The effect is the exact same as the statute in Dot Foods. 

What’s wrong with this statute?  It applies to a period (2006-2010) that’s already started, but surely there is no rule against applying a revised statute to a period that’s already begun (on January 21, 2017, the President and Congress can change the tax year 2017 rates).  Now we can quibble that yes the period began, but also, these years are not closed. So, is there enough reliance by the taxpayer?   

Remember this is not a protected class.  The statute only has to be rationally related.  Here that argument is easy: the state wants to make sure that businesses that have benefitted from the use of state infrastructure in the prior four years contribute to the cost of that infrastructure (“our bridges are crumbling and one reason is that some folks have been using them without paying”).  Plus it raises revenue. 

But, is this further than Carlton envisioned retroactive taxing legislation? Carlton was fixing a known error and not so much a retroactive application but a clear mistake.  In my prior rate example, how much reliance did taxpayers have for 20 days in 2017?  Would this work for revision in 2018?    

Also, there is also a second normative question.  Is this type of behavior by the states is good?  For example, why would California not look at every major corporate income tax return for treatment of an issue?  Then, figure out how to tinker with the California laws to gain revenue and cloak it in some rational reasoning?  A corporation already took a reporting position and spent resources based on the behavior the code was encouraging or forewent doing something based on a behavior the code was discouraging.  Now, the state is modifying the rules.  

This is what happened in DOT.  Washington encouraged DOT to operate as a direct seller through a wholly owned subsidiary.   But, retroactively, direct selling companies now owe tax for organizing this way and could lose their exemption if they do the following acts which were permitted prior to the statute:

  • Sell anything other than a “consumer product” (including sales kits, whether or not at cost, and possibly including consumer services);
  • Allow a customer to order products directly from the company (via phone, mail, website, etc., whether or not the customer was enrolled by an in-state direct seller representative); or
  • Have any product resold by a direct seller representative’s customer (or presumably anyone else) in a “permanent retail establishment.”

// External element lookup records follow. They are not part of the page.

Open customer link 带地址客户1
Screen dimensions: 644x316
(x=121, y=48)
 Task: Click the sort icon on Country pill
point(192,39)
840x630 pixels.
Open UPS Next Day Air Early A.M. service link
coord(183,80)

This shift is not merely transitory, but, rather effects the fundamental structure and operations of the company.

Personally, I am not as concerned with the open year argument as the reliance argument. I think that normatively it is problematic for states to retroactively tax because the behavior ex post was not as intended.  And the hindsight period, at least according to the Washington Supreme Court, is basically forever. 

It would be easy counter to this argument — the market will respond to state behavior by not doing business in that state.  I generally agree with the counter. But, with certain states that are market powers, that theory does not work well. (Since this is not an ideal marketplace from an economic theory perspective, market power creates a distortion in favor of dominate firms).  For example, market forces are a deterrent for Kentucky.  But they are not in Texas, California, Florida, Illinois, or New York.  The population density, the work skill sets, etc., give these states market power.

To end (if you are still with me THANKS!! and here is your cat video link as a reward), the question the Supreme Court would be dealing with is whether there is a judicially workable standard.  Here, I think that Carlton imposes a judicially manageable standard and the Supreme Court should favor the state actor.